Oil spill in Curundu River On August 10 a slick of thick black oil was noticed on the Curundu River and the National Environmental Authority (ANAM) sent in inspectors. It seems that an employee at the Arnulfo Arias Hospital Complex didn't turn a valve far enough and thus emptied the Seguro Social facility's supply of heating oil into a storm drain, which led to the river. The hospital uses the oil for its boilers that provide steam for sterilizers and power for emergency generators. ANAM found that it was an act of negligence rather than a deliberate act.
Heavy rains cause urban problems On August 18 residents in about 20 houses in Santiago, Veraguas had to be evacuated when rainwater got into sanitary sewers and caused them to back up into the Villa Serena neighborhood.
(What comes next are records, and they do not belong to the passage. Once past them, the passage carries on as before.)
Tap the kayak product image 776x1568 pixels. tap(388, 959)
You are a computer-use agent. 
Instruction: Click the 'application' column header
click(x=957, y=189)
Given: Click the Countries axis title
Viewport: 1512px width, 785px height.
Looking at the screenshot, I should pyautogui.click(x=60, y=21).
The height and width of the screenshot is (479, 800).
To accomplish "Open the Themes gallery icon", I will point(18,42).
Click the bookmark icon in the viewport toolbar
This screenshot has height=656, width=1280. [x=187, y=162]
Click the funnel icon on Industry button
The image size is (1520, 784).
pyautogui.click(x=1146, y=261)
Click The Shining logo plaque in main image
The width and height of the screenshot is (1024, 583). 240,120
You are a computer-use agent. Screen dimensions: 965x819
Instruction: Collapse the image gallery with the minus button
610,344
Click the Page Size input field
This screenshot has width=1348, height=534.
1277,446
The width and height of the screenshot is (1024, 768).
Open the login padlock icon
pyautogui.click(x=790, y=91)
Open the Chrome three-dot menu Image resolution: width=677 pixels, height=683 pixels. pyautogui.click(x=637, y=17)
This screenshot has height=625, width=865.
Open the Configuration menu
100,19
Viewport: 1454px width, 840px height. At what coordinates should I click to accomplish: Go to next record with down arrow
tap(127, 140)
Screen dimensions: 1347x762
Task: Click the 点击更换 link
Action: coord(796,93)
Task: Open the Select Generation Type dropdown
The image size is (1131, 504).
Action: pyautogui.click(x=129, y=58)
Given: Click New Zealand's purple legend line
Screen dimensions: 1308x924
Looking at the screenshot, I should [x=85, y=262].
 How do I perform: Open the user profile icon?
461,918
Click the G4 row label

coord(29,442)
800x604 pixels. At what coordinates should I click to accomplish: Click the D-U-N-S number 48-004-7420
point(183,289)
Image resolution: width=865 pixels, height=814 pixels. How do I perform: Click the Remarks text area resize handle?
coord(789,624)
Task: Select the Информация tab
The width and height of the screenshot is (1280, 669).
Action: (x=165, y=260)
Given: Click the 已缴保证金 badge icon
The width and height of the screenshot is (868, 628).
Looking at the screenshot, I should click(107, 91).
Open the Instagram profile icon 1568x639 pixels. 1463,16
Across the country rains have caused flooding in some low-lying areas, sewer and storm drain backups in higher areas where the pipes are clogged with trash, and migrations of rodents, land crabs and other unwanted visitors into human habitations in search of new shelters after their own nests and burrows have been flooded out. Residents need to be aware that torrential rains can quickly create conditions even on the streets of the capital in which pedestrians can be swept away by rushing rainwaters into the drainage system, and parents need to take special care that their children do not play near ditches or storm drains because it's a common cause of drowning deaths.